17th Governor of Assam
- In office 2 May 1990 – 17 March 1991
- Preceded by: Anisetti Raghuvir
- Succeeded by: Lokanath Misra

Personal details
- Born: 9 December 1929 Batroo, Pogal Paristan, District Ramban
- Died: 3 February 2007 (aged 77) Tehsil, Pogal Paristan, District Ramban
- Party: Jammu & Kashmir National Conference
- Alma mater: University of Lucknow
- Profession: Jurist

= Devi Das Thakur =

Indian politician

Devi Das Thakur (9 December 1929 – 3 February 2007) was born at small Village Batroo, district Ramban. He was eminent Constitutional Jurist and Practiced Law in the Jammu and Kashmir High Court and also in Supreme Court of India. He also served as Finance and Planning Minister during 1975 to 1982, Deputy Chief Minister during 1984 to 1986 and Governor of Assam and Arunachal Pradesh in the year 1990. former Governor of Assam.

== Early life ==
Thakur was born in the village of Batroo of Tehsil Pogal Paristan (Ukhral), District Ramban, on 9 December 1929 in a Rajput family.
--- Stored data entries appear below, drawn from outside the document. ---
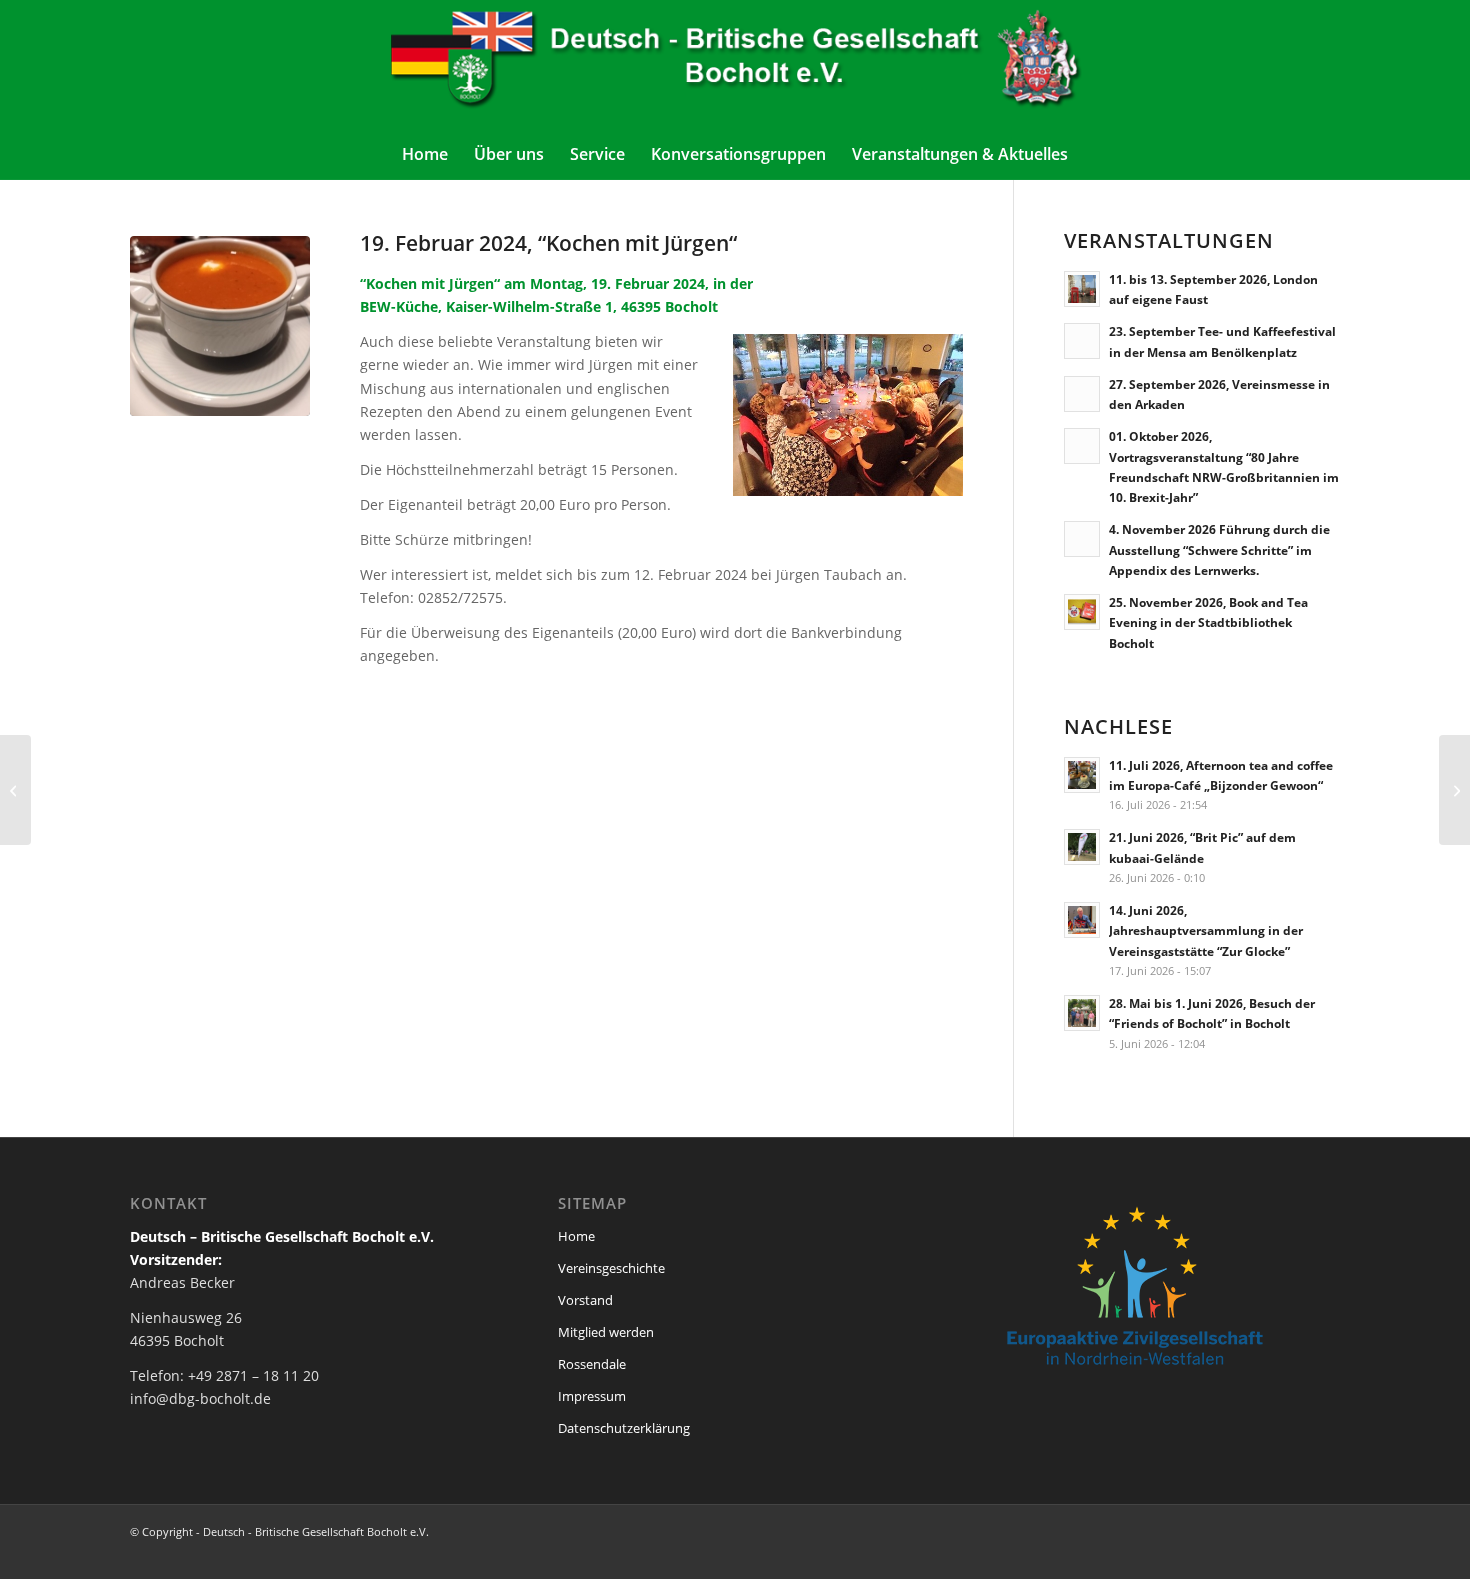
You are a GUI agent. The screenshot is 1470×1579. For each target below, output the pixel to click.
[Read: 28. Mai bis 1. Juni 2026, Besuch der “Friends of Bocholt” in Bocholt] (1082, 1013)
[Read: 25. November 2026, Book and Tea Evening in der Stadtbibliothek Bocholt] (1082, 612)
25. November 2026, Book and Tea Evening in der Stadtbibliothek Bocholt (1208, 622)
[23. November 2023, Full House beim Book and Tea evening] (1454, 790)
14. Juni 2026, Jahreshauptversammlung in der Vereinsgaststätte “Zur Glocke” (1206, 930)
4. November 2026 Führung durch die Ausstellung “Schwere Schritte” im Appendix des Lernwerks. (1219, 549)
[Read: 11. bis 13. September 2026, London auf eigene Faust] (1082, 289)
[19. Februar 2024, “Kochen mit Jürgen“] (220, 326)
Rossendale (592, 1364)
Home (576, 1236)
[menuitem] (425, 154)
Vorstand (585, 1300)
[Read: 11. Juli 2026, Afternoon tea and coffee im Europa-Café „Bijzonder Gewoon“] (1082, 775)
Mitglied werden (606, 1332)
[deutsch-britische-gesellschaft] (735, 64)
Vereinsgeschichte (611, 1268)
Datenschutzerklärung (624, 1428)
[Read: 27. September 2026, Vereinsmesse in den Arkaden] (1082, 394)
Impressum (592, 1396)
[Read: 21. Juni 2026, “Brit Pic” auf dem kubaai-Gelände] (1082, 847)
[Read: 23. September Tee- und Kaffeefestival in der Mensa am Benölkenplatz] (1082, 341)
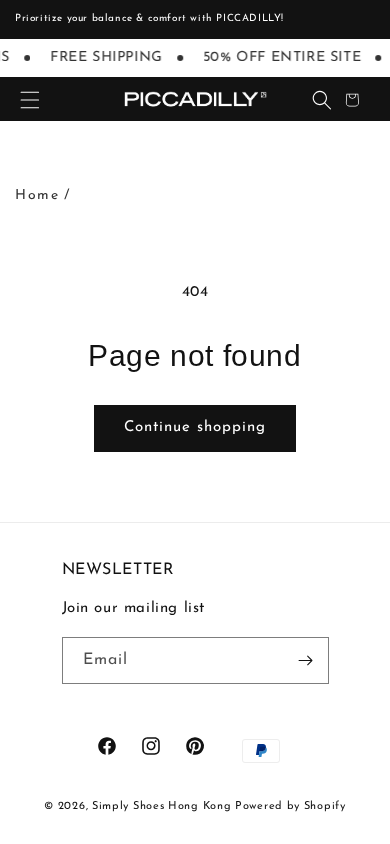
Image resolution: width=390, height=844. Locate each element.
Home (37, 195)
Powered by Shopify (290, 806)
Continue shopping (195, 427)
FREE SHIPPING (105, 57)
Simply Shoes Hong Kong (161, 806)
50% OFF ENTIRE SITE (281, 57)
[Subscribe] (306, 660)
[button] (30, 100)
Thakur was most notable for his socio-economic amelioration works for the benefit of the people and land of Paristan, Pogal, and Guglidhaar.
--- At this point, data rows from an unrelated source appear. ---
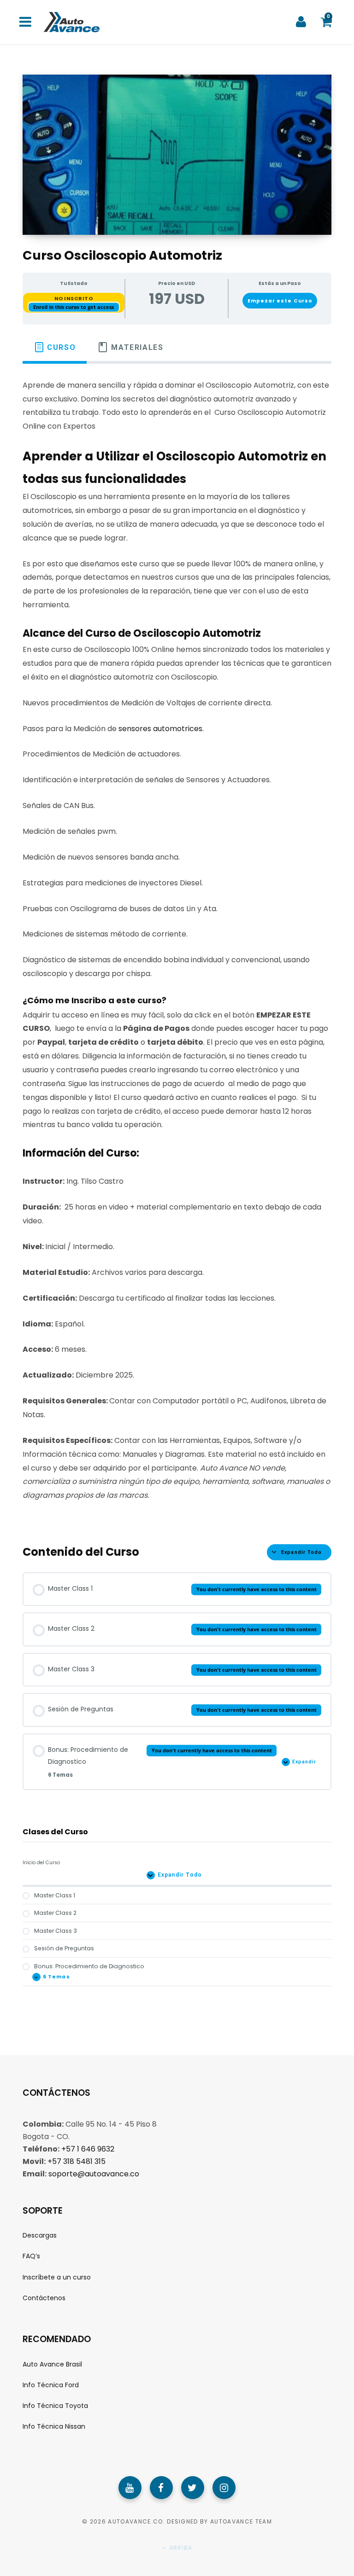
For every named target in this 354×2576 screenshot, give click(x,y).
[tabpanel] (177, 946)
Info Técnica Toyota (55, 2405)
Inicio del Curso (41, 1862)
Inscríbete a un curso (57, 2277)
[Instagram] (224, 2487)
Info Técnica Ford (51, 2385)
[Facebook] (161, 2487)
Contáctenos (44, 2298)
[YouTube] (130, 2487)
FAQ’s (31, 2256)
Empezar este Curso (280, 300)
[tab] (55, 347)
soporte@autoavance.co (93, 2174)
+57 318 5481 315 (76, 2161)
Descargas (40, 2235)
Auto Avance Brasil (52, 2364)
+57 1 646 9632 (87, 2149)
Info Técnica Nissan (54, 2426)
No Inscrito (73, 298)
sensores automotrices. (161, 728)
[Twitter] (192, 2487)
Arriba (179, 2548)
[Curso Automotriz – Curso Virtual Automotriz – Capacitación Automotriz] (70, 22)
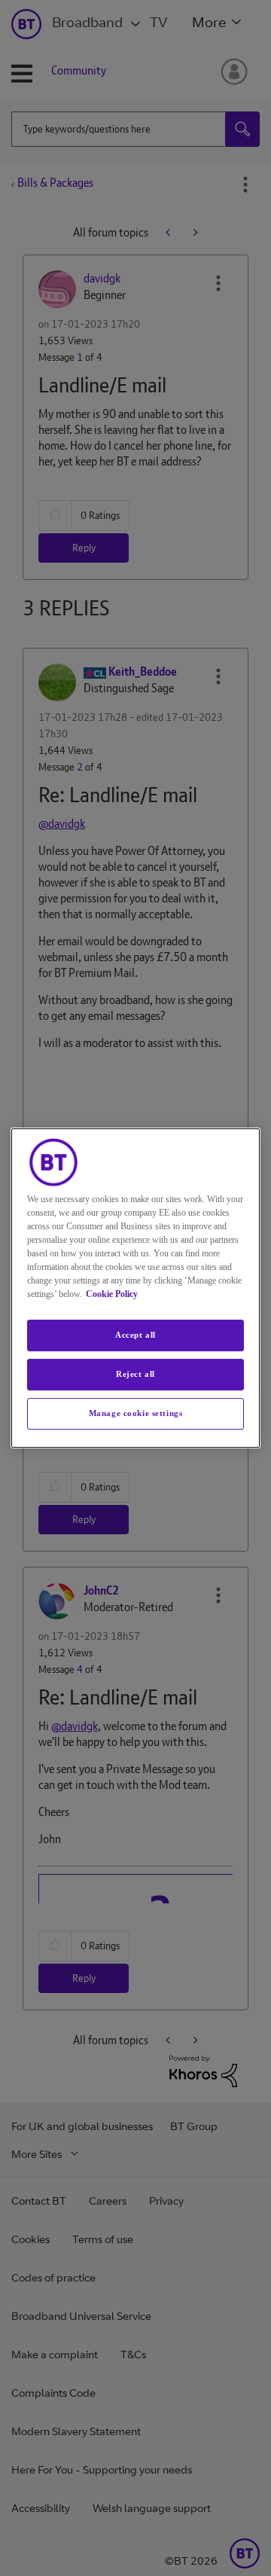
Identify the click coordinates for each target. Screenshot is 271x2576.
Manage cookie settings (136, 1413)
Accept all (135, 1334)
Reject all (135, 1373)
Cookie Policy (112, 1294)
During the 1947 tribal invasion, he was a second-year student at Pratap College in Srinagar and trekked about 120 km by foot to reach Batroo. He graduated in economics with a diploma in public administration; he became the first and only graduate in Pogal Paristan in 1950.

He was appointed a headmaster in Government High School, Pogal, in 1951. During this period, he met Shadi Lal Kotwal, an advocate in Ramban, who persuaded him to take higher education in the field of law. Although his father was economically not in a position to send Thakur for higher studies outside of the state, he sent his son to Lucknow in 1952. Thakur completed his Bachelor of Law degree in 1954 at Lucknow University.

His sons Tirath Singh Thakur and Dhiraj Singh Thakur are both judges and former served 43rd Chief Justice of India while later serving as current Chief Justice of Andhra Pradesh High Court.

== Career ==
He started his law practice in Ramban and became a junior to Janardhan Taing at Ramban. After practicing in Ramban for four years, he moved to Jammu in 1959 and started practicing in the Jammu and Kashmir High Court. In March 1973, he was promoted to judge of the High Court. In February 1975, he was inducted as the State Cabinet Minister after resigning as High Court Judge. He remained the Minister for Finance, Planning, Law, Food & Civil Supplies and Transport from 1975 to 1982. As a Minister for Food, Civil Supplies and Transport he tried to bring reform and launch a crusade against "Permit Raj and Dealer Raj".

After resigning as a Cabinet Minister, he moved to Delhi and started his practice in Supreme Court as a senior advocate. He served as Deputy Chief Minister of J&K from 1984 to 1986.

In April 1990, he was appointed Governor of Assam and Arunachal Pradesh. Despite remaining outside his native area for most of his life, he continued to remain associated with the local people of his area.

In 1990, while he was Governor of Assam, the state was hit by ULFA insurgency. Maintaining law and order was a tough and challenging job particularly after 27 November 1990, when President Rule was imposed in Assam. From April 1990 to February 1991, he tried to improve the law and order situation by integrating civil and police administration. He also provided security to the tea cultivators and sent teams of officers at regular intervals into the districts to address civilian concerns. As a Chairman of the Northeast Council, he visited the headquarters of all member states and prepared comprehensive developmental plans after consulting the public representatives and general intelligentsia for balanced regional development. As a constitutional jurist, he was consulted on some important constitutional matters by the Government of India.